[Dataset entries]
********
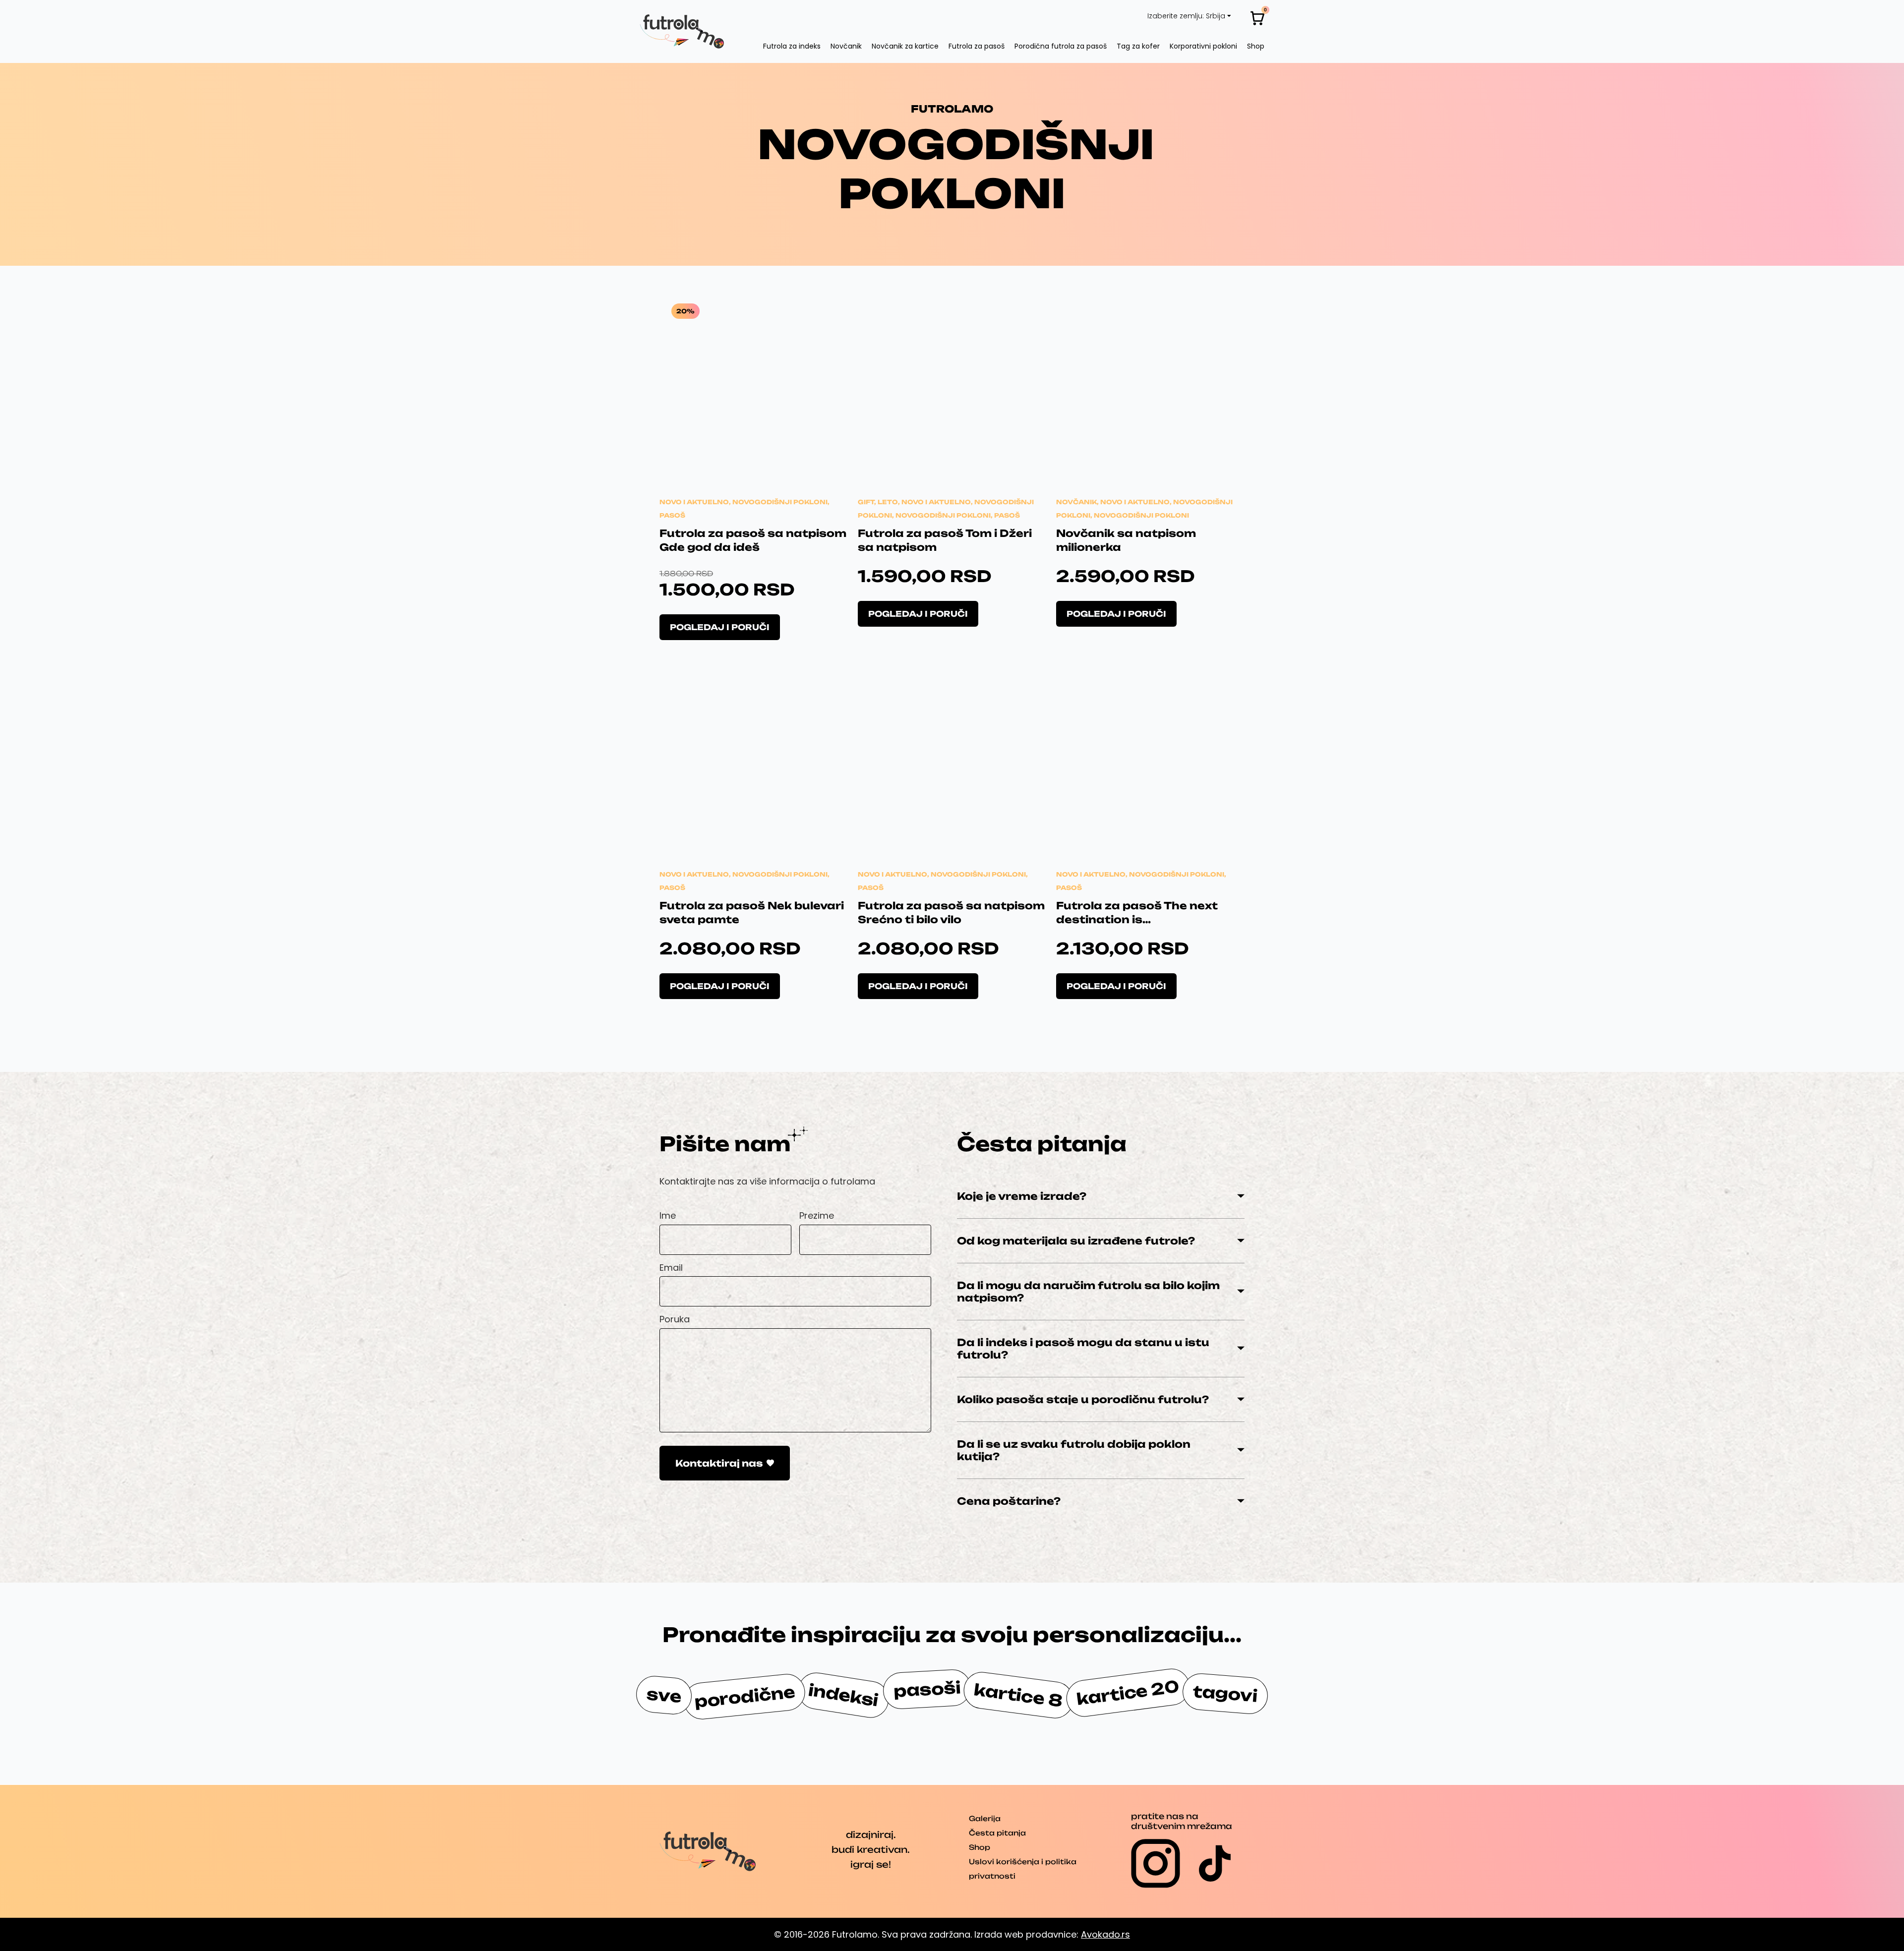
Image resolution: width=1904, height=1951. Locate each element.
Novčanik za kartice (905, 46)
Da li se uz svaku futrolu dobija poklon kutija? (1073, 1450)
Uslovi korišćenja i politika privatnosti (1022, 1868)
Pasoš (672, 515)
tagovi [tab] (1225, 1693)
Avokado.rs (1105, 1934)
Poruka (674, 1319)
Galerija (985, 1818)
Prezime (816, 1215)
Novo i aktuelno (694, 502)
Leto (888, 502)
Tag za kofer (1138, 46)
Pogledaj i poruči (720, 627)
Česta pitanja (997, 1833)
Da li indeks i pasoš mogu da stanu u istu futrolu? (1083, 1348)
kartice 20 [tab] (1127, 1693)
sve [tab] (664, 1695)
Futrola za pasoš (977, 46)
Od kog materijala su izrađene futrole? (1076, 1241)
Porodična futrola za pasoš (1060, 46)
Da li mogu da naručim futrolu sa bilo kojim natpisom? (1088, 1291)
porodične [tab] (745, 1697)
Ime (667, 1215)
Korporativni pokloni (1203, 46)
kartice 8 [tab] (1018, 1695)
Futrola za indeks (792, 46)
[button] (1101, 1196)
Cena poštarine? (1009, 1501)
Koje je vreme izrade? (1021, 1196)
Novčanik (846, 46)
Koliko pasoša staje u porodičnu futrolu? (1083, 1399)
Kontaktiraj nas (719, 1463)
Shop (1255, 46)
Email (671, 1267)
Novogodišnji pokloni (780, 502)
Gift (866, 502)
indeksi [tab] (843, 1695)
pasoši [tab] (927, 1689)
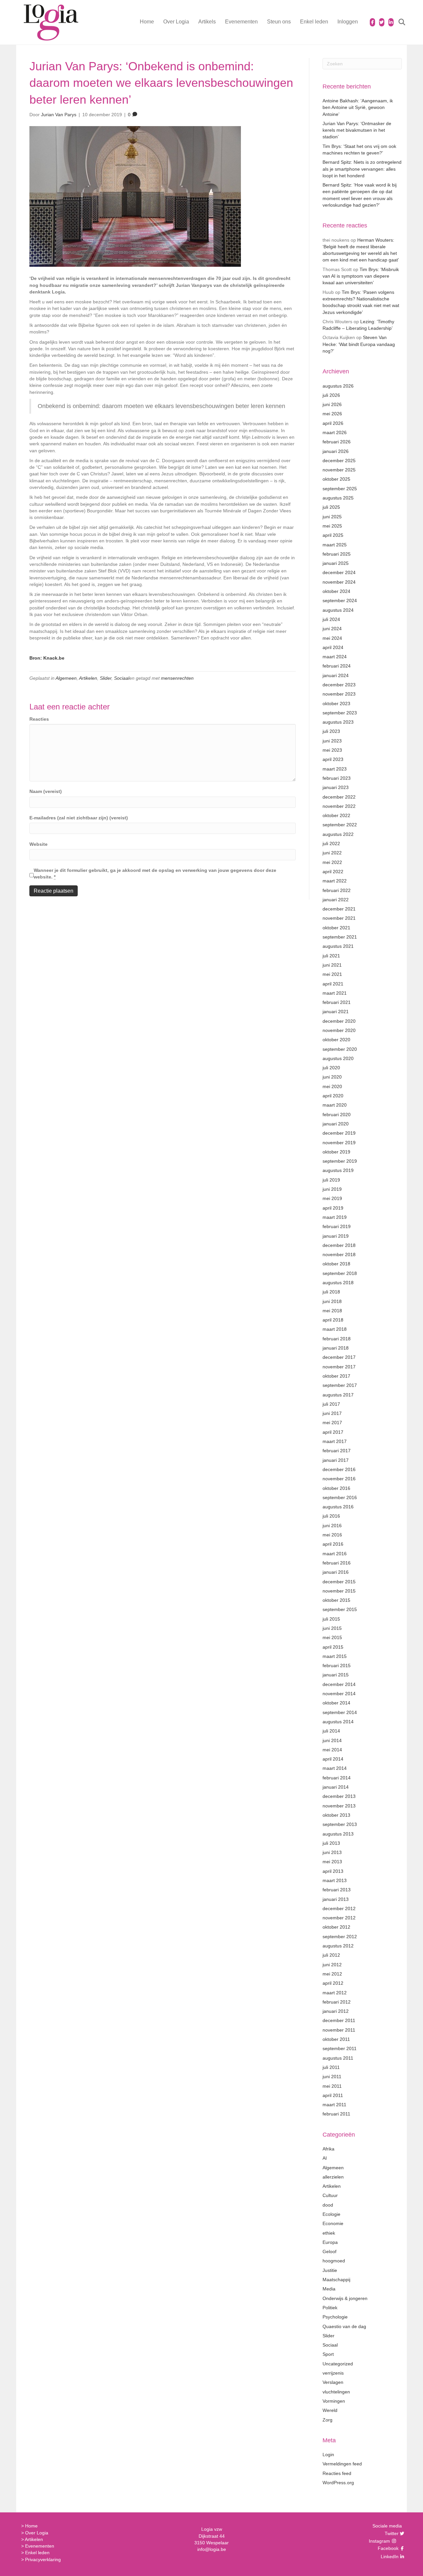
********
## Action item
Each line from the one that contains "Uslovi korišćenja i" through the end of the records should be restated exactly; include both end lines and leave any pictures out.

## Reply to the exercise
Uslovi korišćenja i politika privatnosti (1022, 1868)
Pasoš (672, 515)
tagovi [tab] (1225, 1693)
Avokado.rs (1105, 1934)
Poruka (674, 1319)
Galerija (985, 1818)
Prezime (816, 1215)
Novo i aktuelno (694, 502)
Leto (888, 502)
Tag za kofer (1138, 46)
Pogledaj i poruči (720, 627)
Česta pitanja (997, 1833)
Da li indeks i pasoš mogu da stanu u istu futrolu? (1083, 1348)
kartice 20 [tab] (1127, 1693)
sve [tab] (664, 1695)
Futrola za pasoš (977, 46)
Od kog materijala su izrađene futrole? (1076, 1241)
Porodična futrola za pasoš (1060, 46)
Da li mogu da naručim futrolu sa bilo kojim natpisom? (1088, 1291)
porodične [tab] (745, 1697)
Ime (667, 1215)
Korporativni pokloni (1203, 46)
kartice 8 [tab] (1018, 1695)
Futrola za indeks (792, 46)
[button] (1101, 1196)
Cena poštarine? (1009, 1501)
Koje je vreme izrade? (1021, 1196)
Novčanik (846, 46)
Koliko pasoša staje u porodičnu futrolu? (1083, 1399)
Kontaktiraj nas (719, 1463)
Shop (1255, 46)
Email (671, 1267)
Novogodišnji pokloni (780, 502)
Gift (866, 502)
indeksi [tab] (843, 1695)
pasoši [tab] (927, 1689)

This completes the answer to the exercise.